EXPLORE THE MATERIAL:
a) Summarize the SPIM apparatus description below in two sentences.
b) Using the SPIM apparatus description below, state whether each statement agrees with it, answering yes or no and quoting the deciding words: (i) the illumination laser operates at 488 nm; (ii) no photo-bleaching was seen at illumination powers below 15 µW; (iii) the detection objective has a magnification of 10×.
c) Pick up the SPIM apparatus description below after its final sentence and continue it.

[Opening SOURCE DOCUMENT section]

Two CCDs are used to image the CFP (Fluorescence) and cpVenus (FRET) signals. Note that for the simultaneous acquisition of the two channels, several configurations are possible: i) two independent cameras; ii) a camera with two CCDs; iii) a single camera coupled with a beam splitter can be used (not shown in the cartoon).

https://doi.org/10.1371/journal.pone.0075646.g001

Materials and Methods

SPIM apparatus

The microscope is a modified version of the OpenSPIM project [30], and it is similar to a single illumination arm SPIM [31]. A single mode fiber coupled laser at 442 nm (MDL-III-442, CNI) is collimated and used for SPIM illumination. An automatic shutter switches the beam on and off via computer control. A cylindrical lens focuses the light in a horizontal plane and a 1× telescope images the focal plane of the cylindrical lens in the back focal plane of the illumination 10× water dipping microscope objective (UMPLFLN 10XW, Olympus). As a result, a vertical light-sheet is created on the sample in the front focal plane of this objective. A slit placed in the center of the telescope confines the excitation light-sheet within the imaged area. The height of the light-sheet is 600 µm and its thickness is about 3 µm (beam waist in the focal plane of the illumination objective). Typical illumination power at the sample was between 10 and 50 µW. We didn't observe any photo-bleaching (during continuous illumination for more than 5 minutes) for illumination powers below 15 µW. The detection unit consists in a 20× water dipping microscope objective (UMPLFLN 20XW, Olympus), a tube lens (U-TLU-1-2, Olympus), and a dual sensor CCD camera (Orca D2, Hamamatsu Photonics K.K.). The illumination and the detection microscope objectives are precisely aligned at 90° in the imaging chamber, which is filled with a water-based solution. The detector consists of a dual-CCD system in which the two sensors are positioned at 90° after a dichroic filter (at 510 nm). One of the two sensors can be rotated and translated to correct focus and alignment in order to produce high contrast images. In addition to the dichroic filter, two band-pass filters (centered at 483 and 542 nm) are used to detect CFP and cpVenus (FRET) signals simultaneously. A white-LED illuminator in transmitted light configuration is used during the alignment of the sample to minimize the exposure to the laser light.

[Closing SOURCE DOCUMENT section]
[Opening PROVIDED RECORDS section]

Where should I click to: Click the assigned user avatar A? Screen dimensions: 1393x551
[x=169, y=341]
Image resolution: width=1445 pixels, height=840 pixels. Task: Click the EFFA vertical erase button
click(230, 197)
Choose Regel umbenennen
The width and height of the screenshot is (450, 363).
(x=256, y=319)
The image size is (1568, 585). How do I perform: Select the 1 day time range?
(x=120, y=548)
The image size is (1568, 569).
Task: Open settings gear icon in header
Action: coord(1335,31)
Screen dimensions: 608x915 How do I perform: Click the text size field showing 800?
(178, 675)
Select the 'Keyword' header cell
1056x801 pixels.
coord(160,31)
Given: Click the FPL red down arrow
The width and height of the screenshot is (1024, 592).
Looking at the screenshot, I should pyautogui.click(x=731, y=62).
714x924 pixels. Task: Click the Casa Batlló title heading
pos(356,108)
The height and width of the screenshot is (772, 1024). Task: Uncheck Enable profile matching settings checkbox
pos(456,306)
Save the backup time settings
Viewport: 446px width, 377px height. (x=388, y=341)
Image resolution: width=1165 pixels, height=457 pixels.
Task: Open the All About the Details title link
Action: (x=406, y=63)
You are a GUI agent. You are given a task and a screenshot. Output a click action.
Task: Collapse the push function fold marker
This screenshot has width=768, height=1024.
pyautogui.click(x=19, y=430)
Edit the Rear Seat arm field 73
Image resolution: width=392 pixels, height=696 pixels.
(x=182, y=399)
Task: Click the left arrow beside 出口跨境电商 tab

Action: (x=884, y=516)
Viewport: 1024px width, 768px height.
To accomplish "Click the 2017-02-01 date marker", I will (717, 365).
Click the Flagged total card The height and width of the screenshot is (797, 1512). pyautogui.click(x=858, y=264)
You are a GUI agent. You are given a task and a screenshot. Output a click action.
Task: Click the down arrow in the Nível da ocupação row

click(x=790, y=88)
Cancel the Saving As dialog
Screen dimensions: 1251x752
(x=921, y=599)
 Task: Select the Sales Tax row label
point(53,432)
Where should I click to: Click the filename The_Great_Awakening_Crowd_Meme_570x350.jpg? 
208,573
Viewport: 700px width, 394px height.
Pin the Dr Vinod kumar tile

[Closing PROVIDED RECORDS section]

EXPECTED RESPONSES:
a) A modified OpenSPIM microscope uses a collimated 442 nm fiber-coupled laser, a cylindrical lens, a 1× telescope, and a 10× water dipping objective to create a vertical light-sheet about 600 µm high and 3 µm thick. Detection uses a 20× water dipping objective aligned at 90° to the illumination objective and a dual-CCD camera with a 510 nm dichroic and two band-pass filters, so that CFP and cpVenus (FRET) signals are recorded simultaneously.

b)
(i) No: "A single mode fiber coupled laser at 442 nm (MDL-III-442, CNI) is collimated and used for SPIM illumination."
(ii) Yes: "We didn't observe any photo-bleaching (during continuous illumination for more than 5 minutes) for illumination powers below 15 µW."
(iii) No: "The detection unit consists in a 20× water dipping microscope objective (UMPLFLN 20XW, Olympus)"

c)
Sample preparation

The sample consists of 12–14 day-old transgenic Arabidopsis seedlings expressing the cytosolic (NES-YC3.6) or nuclear (NLS-YC3.6) localized Cameleon YC3.6. The generation of these lines was previously reported in Ref. [19] in which the full description of the targeting strategies is reported. The seeds are surface sterilized by vapor-phase sterilization and directly placed, with a toothpick, over a conical plastic holder (typically a 10 µL pipette tip) [32]. The holder is filled with half strength Murashige and Skoog medium (MS, M0222 elements including Vitamins, Duchefa, http://www.duchefa-biochemie.nl/) [33] supplemented with 0.1% sucrose, 2.34 mM MES with a final pH of the media to 6.0±0.1 with 0.5 M KOH and 0.8% of micro agar (Duchefa). The plastic holders are then transferred to a transparent plastic box filled with sterile half strength MS solution for hydroponic culture and placed in a growth chamber under 16/8 h cycles of white light at 22°C. The hydroponic system allows the seedling roots to grow, following the positive gravitropism, first into the agar and subsequently directly in hydroponic solution when they reach the bottom hole of the holder. Once the root comes out the hole of the plastic holder, the specimen is transferred to the SPIM-FRET setup into the imaging chamber filled with the desired solution (for our Ca2+ dynamic analyses a 10 mM MES, 5 mM KCl, 10 mM CaCl2, pH 5.8 adjusted with TRIS-BASE solution was employed). This procedure prevents any kind of damage or major stress to the root and maintains the seedling vertical. For the analysis of spatiotemporal dynamics of the [Ca2+] rise, a volume of 120 µL (100X) glutamate (L-Glu) or external ATP (eATP) was directly added to one corner of the imaging chamber (filled with 12 mL of imaging solution). The final concentration of the stimuli was 1 mM and 0.1 mM for L-Glu and eATP respectively. The stock ATP solution was diluted in a TRIS buffer (pH 5.8) in order to prevent any pH change of the imaging solution.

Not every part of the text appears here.